It is widely acknowledged that continued growth in health care spending is threatening the viability of the U.S. health care system. Although there are no clear comprehensive solutions to this problem, most observers see payment reform as the next best hope for reining in out-of-control costs. Our current fee-for-service payment system provides incentives to physicians to increase the delivery of services, which results in excessive utilization. Moreover, neither individual physicians nor the patients receiving the services bear the brunt of these utilization decisions. Rather, they’re reflected in ever-rising health insurance premiums or tax-financed government expenditures shared by all. Many observers are therefore calling for fundamental redesign of the ways in which physicians and hospitals are compensated for the care they provide. Most options call for bundling payments to physicians; specific approaches range from prospective payments for discrete episodes of care (e.g., coronary-artery bypass surgery) to global payment or risk-based models of care.

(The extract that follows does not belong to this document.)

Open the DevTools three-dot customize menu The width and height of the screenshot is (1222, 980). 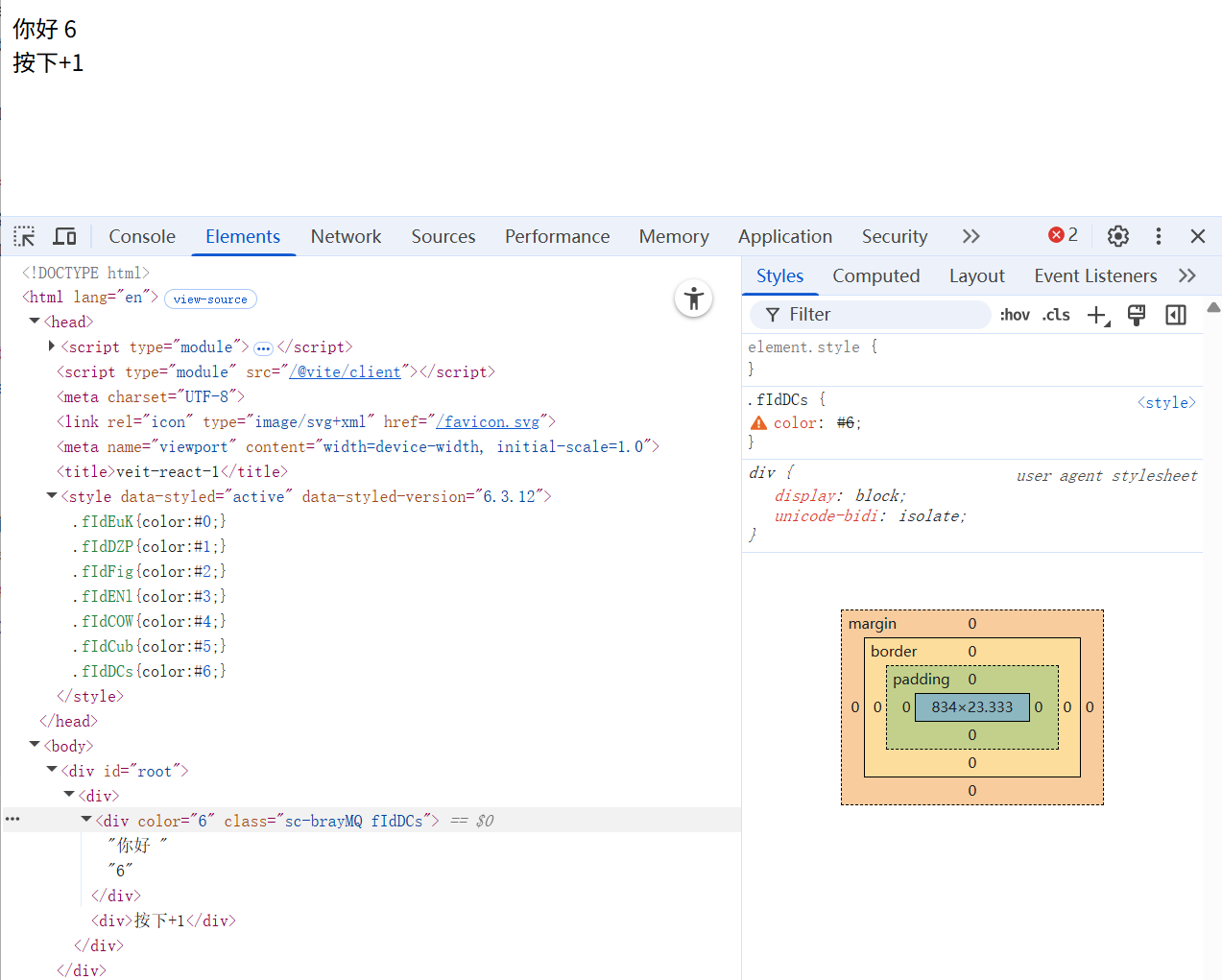click(1158, 236)
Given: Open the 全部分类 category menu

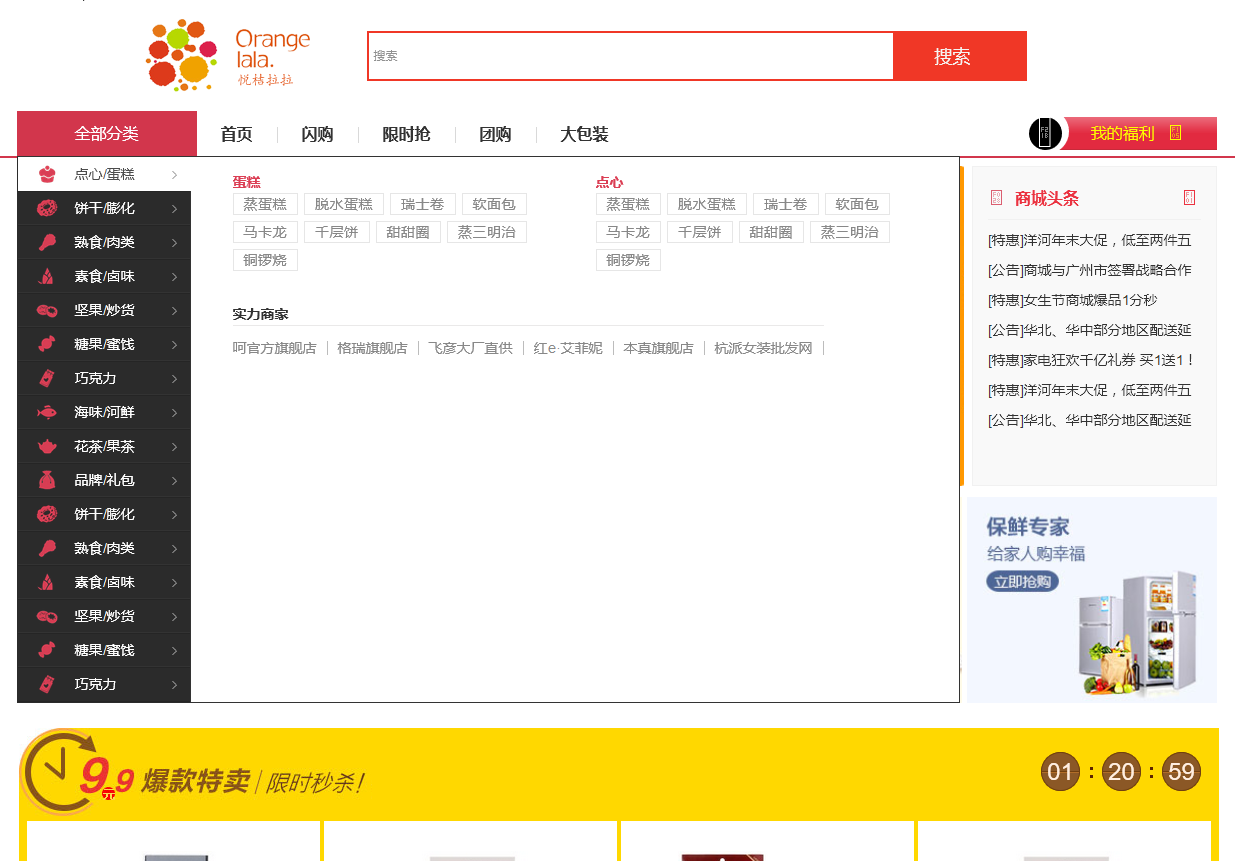Looking at the screenshot, I should pos(107,134).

Conceptually, global payment represents an important opportunity for changing the perverse incentives inherent in our current fee-for-service system. To be successful, however, ACOs must pass these incentives along to their member physicians, who continue to be responsible for most utilization decisions. Although organizations can implement various managerial strategies to influence physicians’ decision making (e.g., radiology decision support and prior authorization), ACOs are unlikely to reduce the rate of increase in health care spending without some essential changes in the behavior of member physicians — and therein lies the rub. The fundamental questions become how ACOs will choose to divide their global budgets and how their physicians and other service providers will be reimbursed. Thus, this system for determining who has earned what portion of payments — keeping score — is likely to be crucially important to the success of these new models of care.
Read the article to understand the ACO’s and our global payment future.
Medicynical Note: What’s missing from these interventions is control of the constant upward pressure on health care costs from suppliers, often with patent protected monopolies.
It’s hard to imagine a single diagnostic test costing thousands, single drugs of any sort, much less ones of questionable efficacy, costing more the average and median family income for a year. Yet that is the reality in our current non-system. Until these excessive and irrational cost issues are addressed the system will continue to fail. Health reform is a start but reining in profit expectations at all levels and patent reform are additional needs.
But, always a but, with our Congress in the pay of medical industrial complex real cost containment seems a long shot.